_DATA FOR ANALYSIS_
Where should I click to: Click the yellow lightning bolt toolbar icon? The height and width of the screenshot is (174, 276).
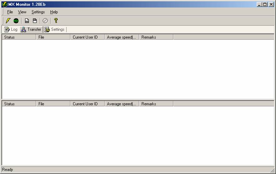coord(8,21)
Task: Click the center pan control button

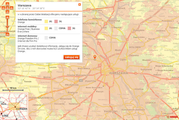Action: [7, 8]
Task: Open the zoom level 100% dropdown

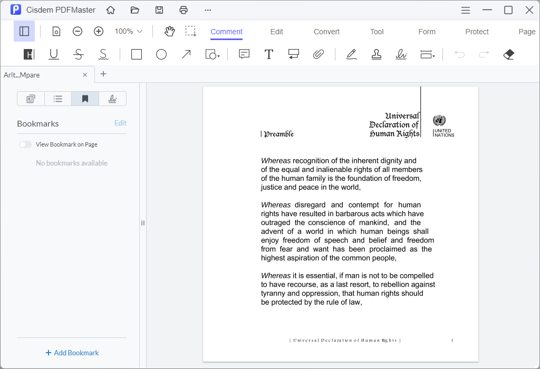Action: pos(128,31)
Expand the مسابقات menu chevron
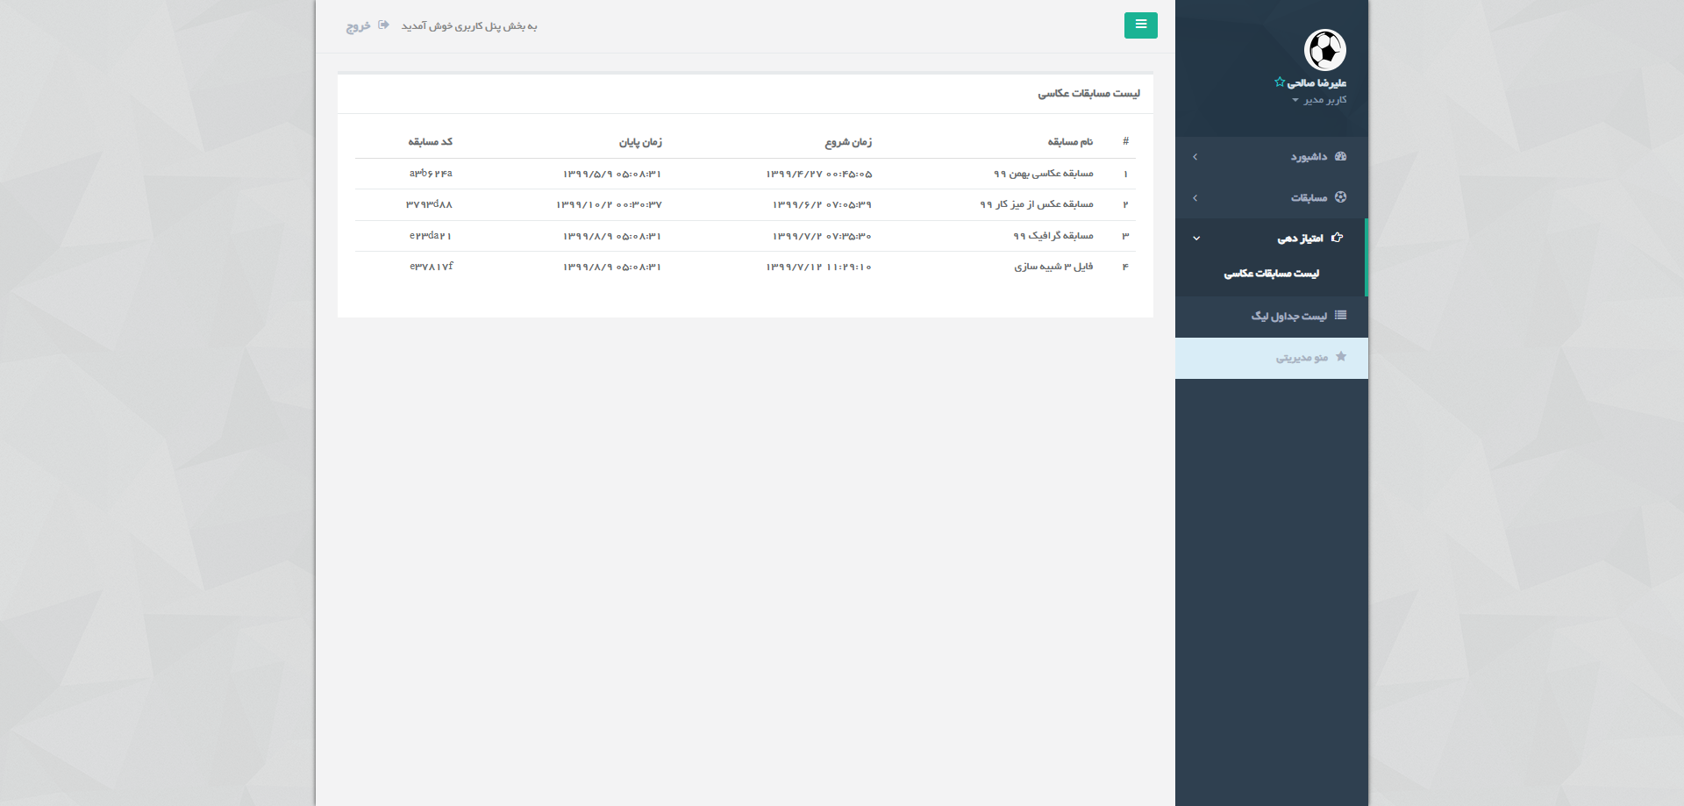The image size is (1684, 806). pos(1195,198)
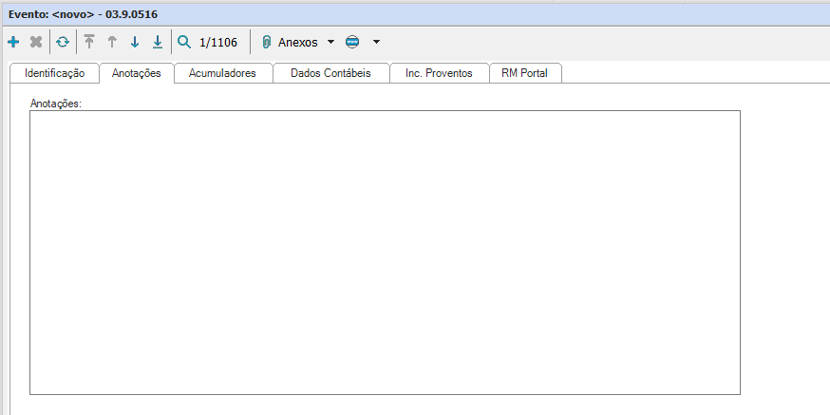
Task: Click inside the Anotações text area
Action: click(385, 252)
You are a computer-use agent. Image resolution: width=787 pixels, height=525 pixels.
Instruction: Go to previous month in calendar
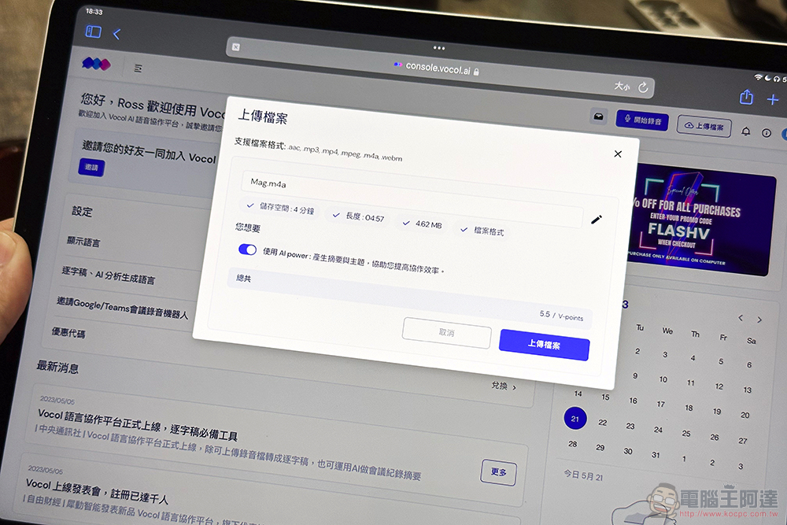coord(741,318)
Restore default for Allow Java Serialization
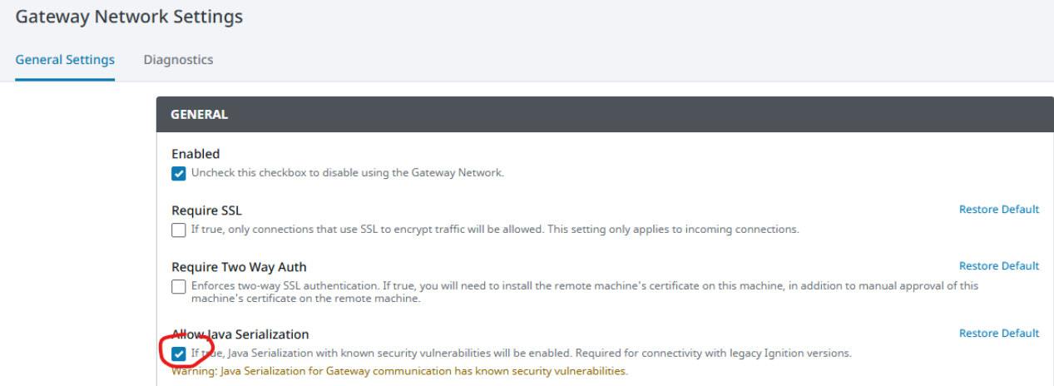Screen dimensions: 1054x386 [x=998, y=334]
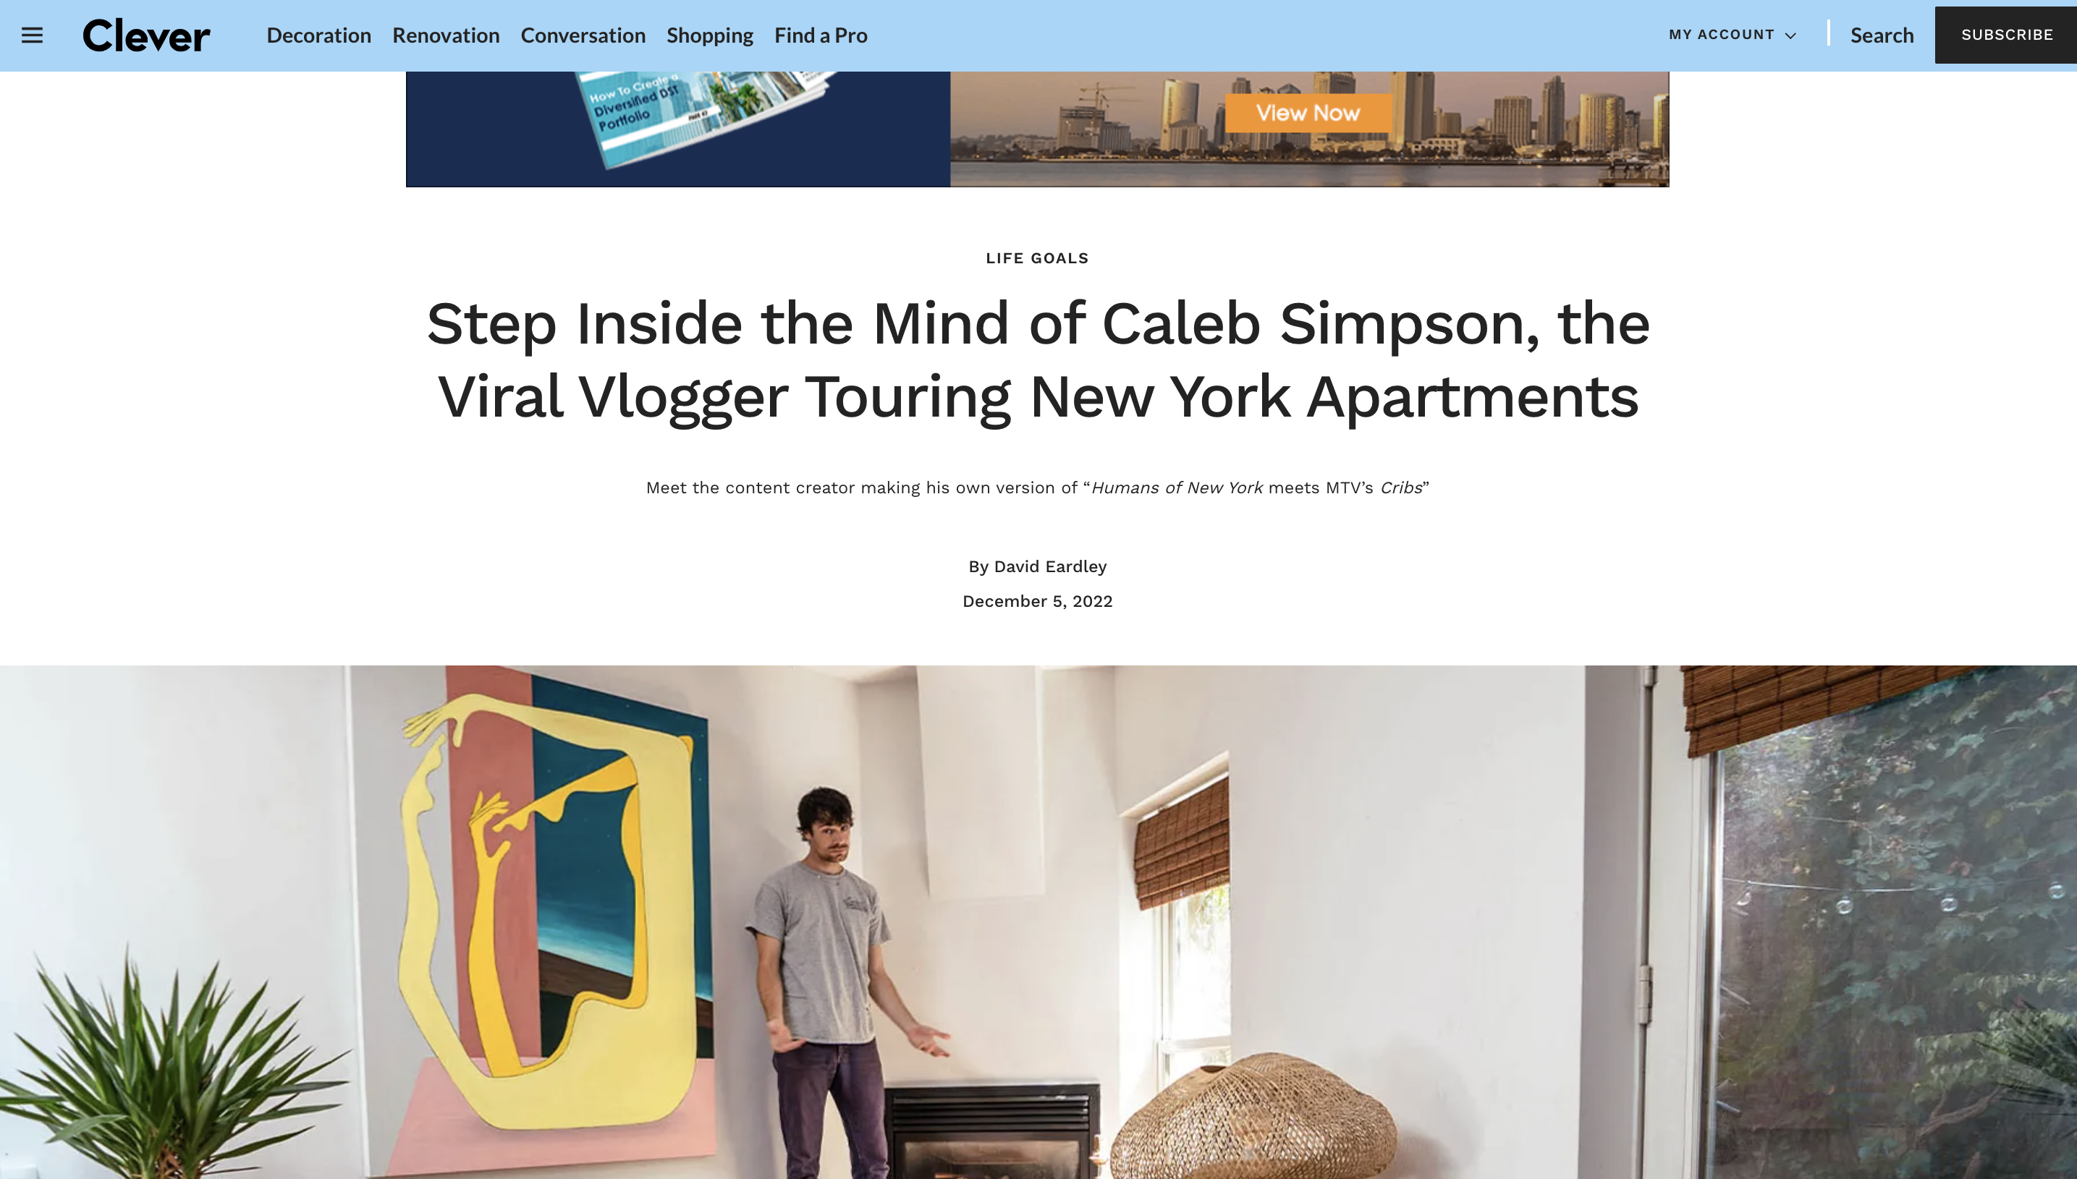Click the Subscribe button
The width and height of the screenshot is (2077, 1179).
2007,35
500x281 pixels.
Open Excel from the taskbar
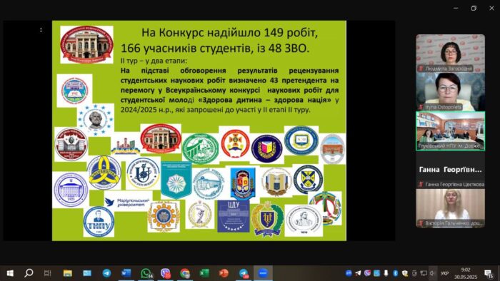[204, 273]
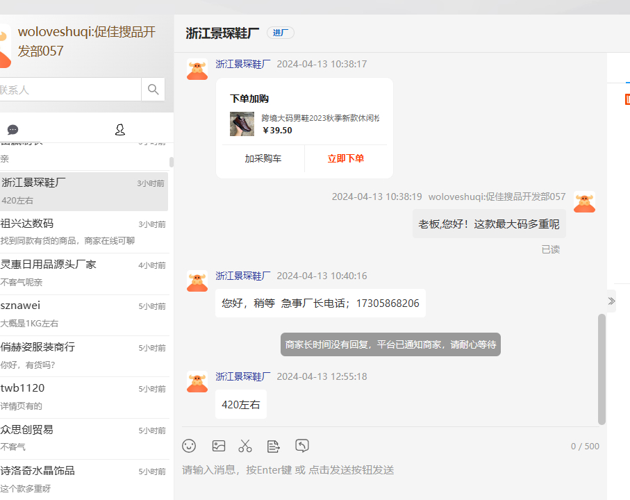Screen dimensions: 630x500
Task: Open the 祖兴达数码 conversation
Action: 83,232
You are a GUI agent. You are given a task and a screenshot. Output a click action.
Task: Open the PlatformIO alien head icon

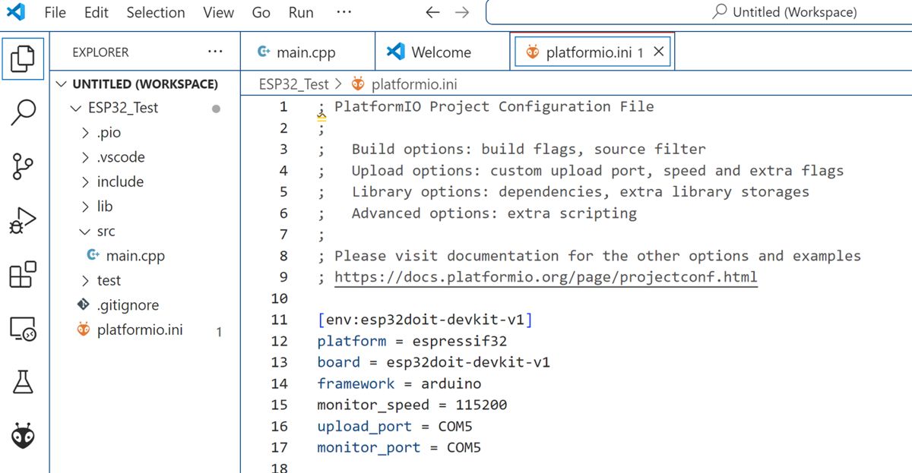[23, 437]
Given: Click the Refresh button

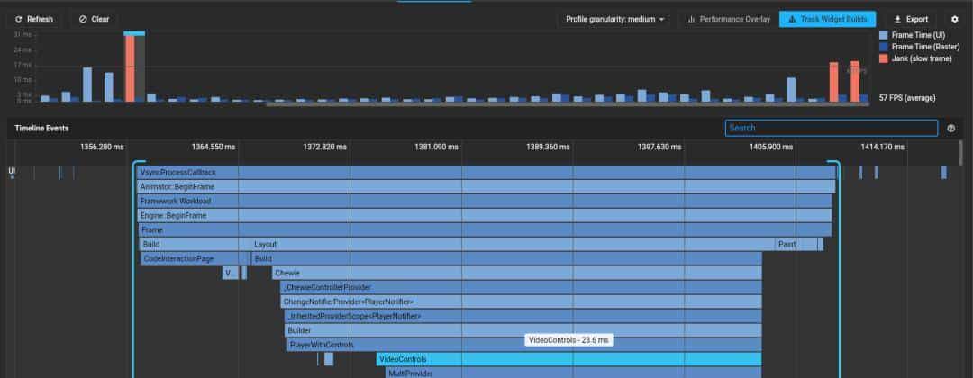Looking at the screenshot, I should [34, 19].
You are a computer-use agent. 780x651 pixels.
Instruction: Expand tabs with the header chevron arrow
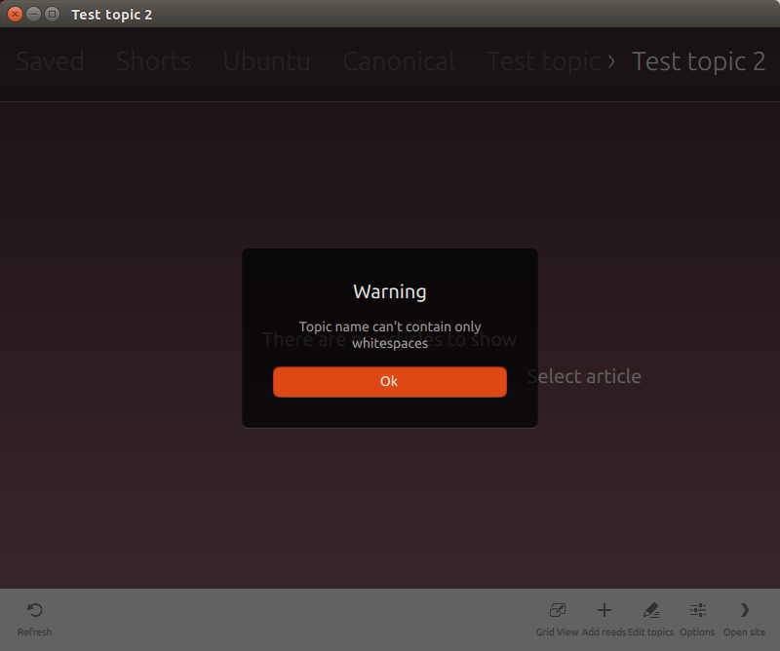pyautogui.click(x=611, y=61)
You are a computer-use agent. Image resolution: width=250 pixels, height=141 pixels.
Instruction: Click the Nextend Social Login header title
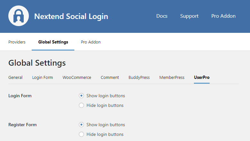(71, 16)
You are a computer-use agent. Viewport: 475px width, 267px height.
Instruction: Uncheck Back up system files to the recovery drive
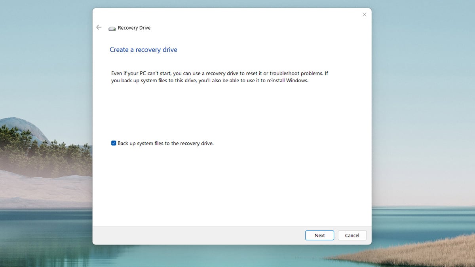[x=114, y=143]
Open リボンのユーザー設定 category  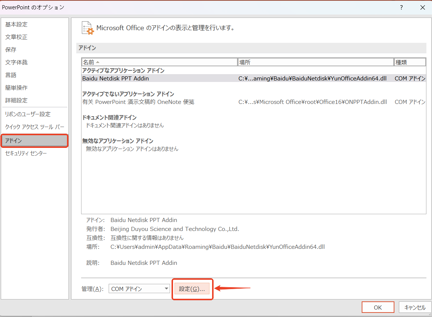point(28,114)
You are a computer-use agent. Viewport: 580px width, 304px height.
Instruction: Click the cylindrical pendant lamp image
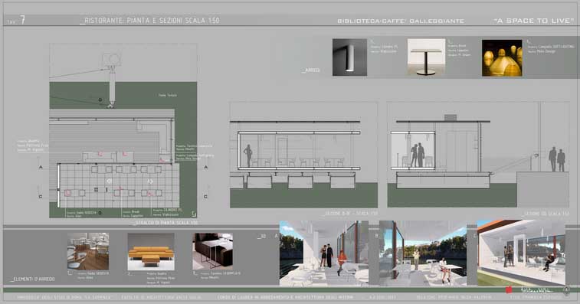(x=349, y=57)
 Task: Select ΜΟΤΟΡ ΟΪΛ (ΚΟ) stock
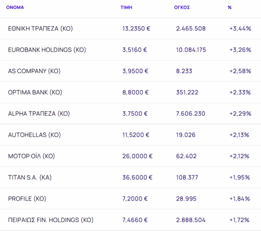31,156
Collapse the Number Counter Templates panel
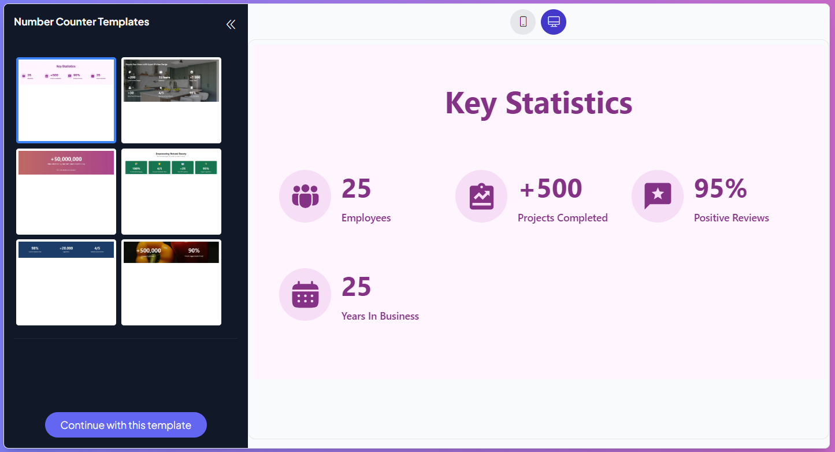This screenshot has width=835, height=452. pyautogui.click(x=231, y=24)
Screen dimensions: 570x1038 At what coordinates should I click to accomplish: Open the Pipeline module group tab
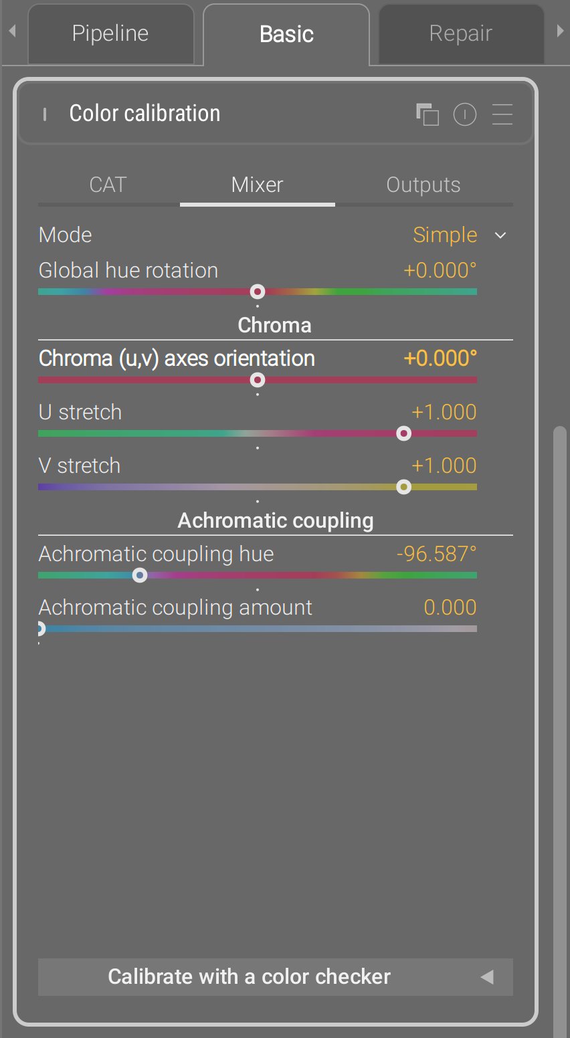110,34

_WORK ITEM_
When a line of the material holds "Viewport", count it once, and then give the final number alone.

_RESULT FOR THIS EXERCISE_
2